First, let's list the coordinates of the points in the two triangles:
- Triangle \( XYZ \):
- \( X(0, 0) \)
- \( Y(0, -2) \)
- \( Z(-2, -2) \)
- Triangle \( X'Y'Z' \):
- \( X'(0, 0) \)
- \( Y'(2, 0) \)
- \( Z'(2, -2) \)
We are given the following rotation options to consider:
1. \( R_{0, 0^\circ} \) - Rotation of 0 degrees
2. \( R_{0, 180^\circ} \) - Rotation of 180 degrees
3. \( R_{0, 270^\circ} \) - Rotation of 270 degrees
4. \( (x, y) \rightarrow (-y, x) \)
5. \( (x, y) \rightarrow (y, -x) \)
Let's evaluate each option to verify whether it correctly transforms triangle \( XYZ \) to triangle \( X'Y'Z' \):
### 1. Rotation of 0 degrees
The points remain the same:
- \( X(0, 0) \rightarrow X'(0, 0) \)
- \( Y(0, -2) \rightarrow Y'(0, -2) \)
- \( Z(-2, -2) \rightarrow Z'(-2, -2) \)
This does not match \( X'Y'Z' \).
### 2. Rotation of 180 degrees
Using the rotation formula for 180 degrees \((x, y) \rightarrow (-x, -y)\), we get:
- \( X(0, 0) \rightarrow X'(0, 0) \)
- \( Y(0, -2) \rightarrow Y'(0, 2) \)
- \( Z(-2, -2) \rightarrow Z'(2, 2) \)
This does not match \( X'Y'Z' \).
### 3. Rotation of 270 degrees
Using the rotation formula for 270 degrees \((x, y) \rightarrow (y, -x)\), we get:
- \( X(0, 0) \rightarrow X'(0, 0) \)
- \( Y(0, -2) \rightarrow Y'(-2, 0) \)
- \( Z(-2, -2) \rightarrow Z'(-2, 2) \)
This does not match \( X'Y'Z' \).
### 4. Transformation \((x, y) \rightarrow (-y, x)\)
Applying this transformation, we get:
- \( X(0, 0) \rightarrow X'(0, 0) \)
- \( Y(0, -2) \rightarrow Y'(2, 0) \)
- \( Z(-2, -2) \rightarrow Z'(2, -2) \)
This matches \( X'Y'Z' \).
### 5. Transformation \((x, y) \rightarrow (y, -x)\)

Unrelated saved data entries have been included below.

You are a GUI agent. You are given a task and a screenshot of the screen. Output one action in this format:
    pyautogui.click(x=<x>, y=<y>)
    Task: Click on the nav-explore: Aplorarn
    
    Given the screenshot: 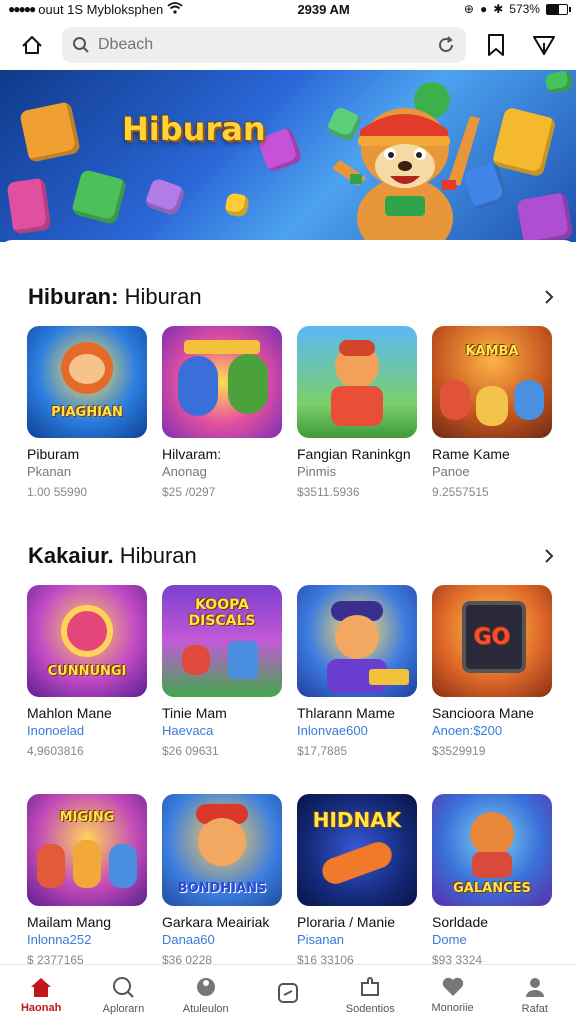 What is the action you would take?
    pyautogui.click(x=123, y=994)
    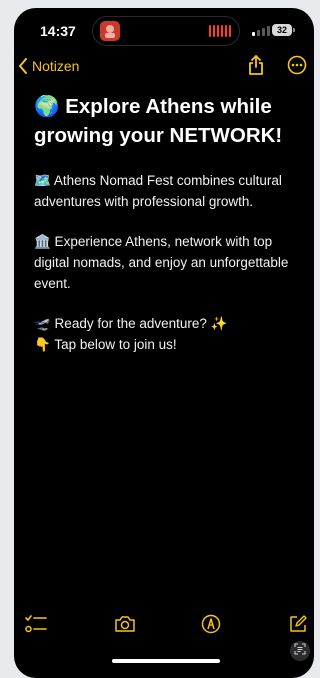 The width and height of the screenshot is (320, 678). I want to click on note-line: 🛫 Ready for the adventure? ✨, so click(131, 324).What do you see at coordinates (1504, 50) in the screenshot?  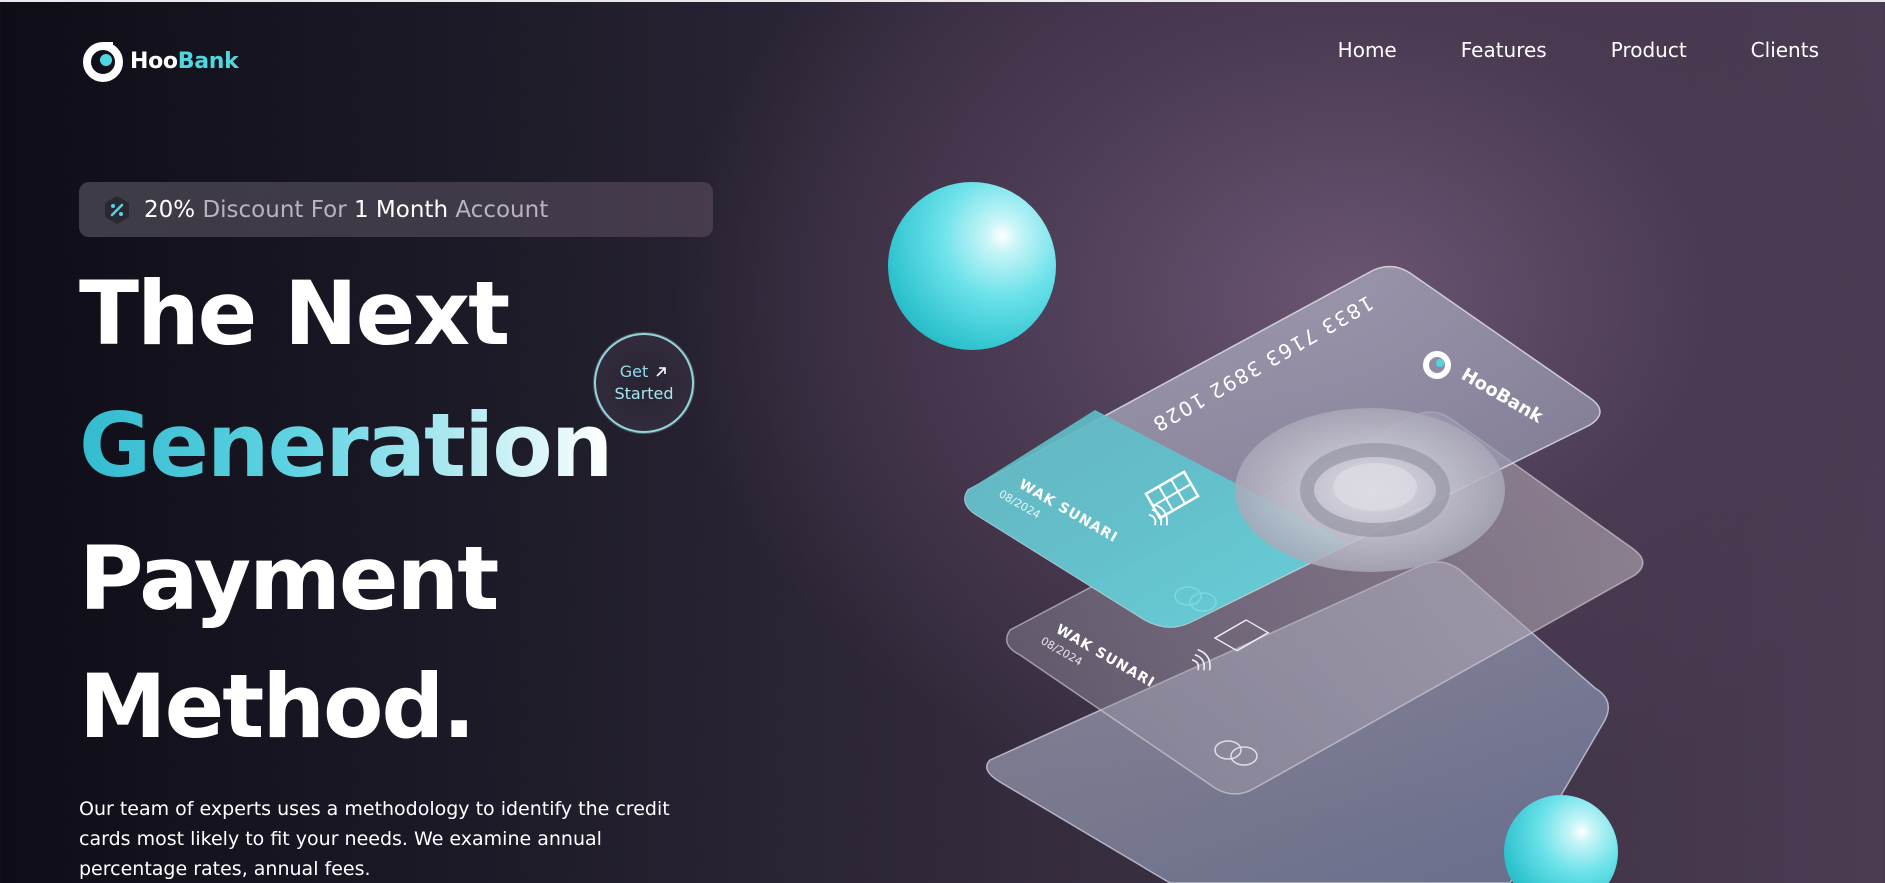 I see `nav-link-features: Features` at bounding box center [1504, 50].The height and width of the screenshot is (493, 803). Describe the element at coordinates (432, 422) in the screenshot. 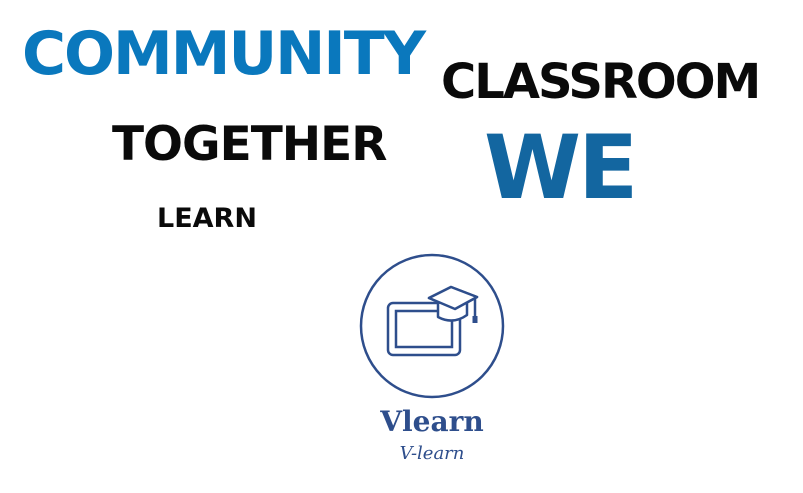

I see `brand-name: Vlearn` at that location. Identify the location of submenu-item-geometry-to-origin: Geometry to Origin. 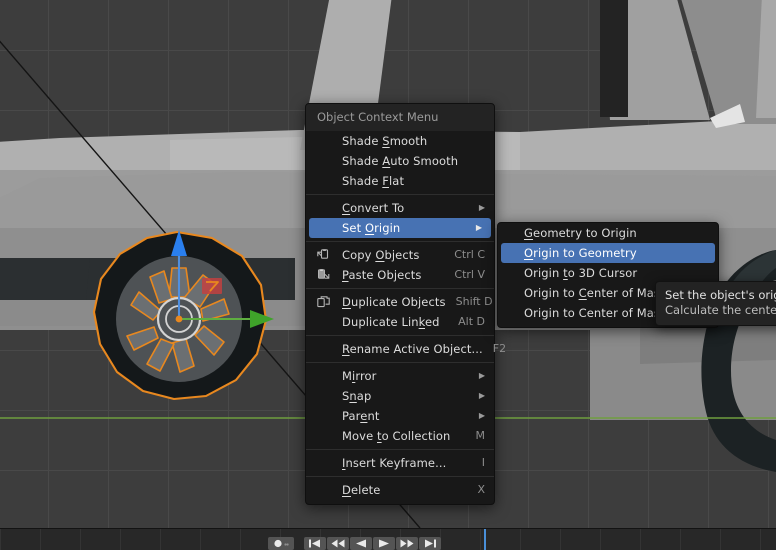
(608, 233). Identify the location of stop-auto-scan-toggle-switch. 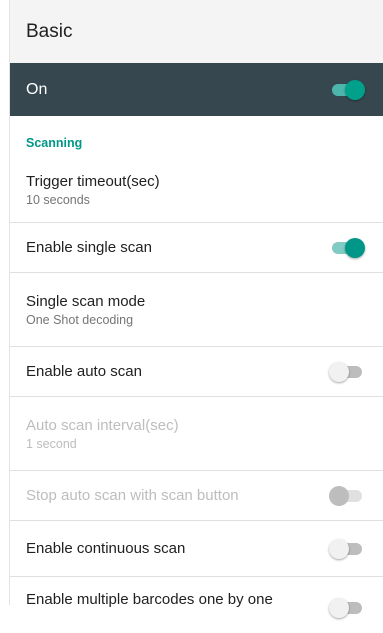
(347, 496).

Applying this transformation, we get:
- \( X(0, 0) \rightarrow X'(0, 0) \)
- \( Y(0, -2) \rightarrow Y'(-2, 0) \)
- \( Z(-2, -2) \rightarrow Z'(-2, 2) \)
This does not match \( X'Y'Z' \).
Based on the evaluations, the two rules that correctly describe the rotations producing the image triangle \( X'Y'Z' \) from triangle \( XYZ \) are:
- \( R_{0, 0^\circ} \) (which actually is the identity transformation and would normally not be considered but matches one of the transformations)
- \( (x, y) \rightarrow (-y, x) \)
So, the two options are:
- \( R_{0, 0^\circ} \)
- \( (x, y) \rightarrow (-y, x) \)
Therefore, the answer is [tex]\( \boxed{R_{0, 0^\circ}, (x, y) \rightarrow (-y, x)} \)[/tex].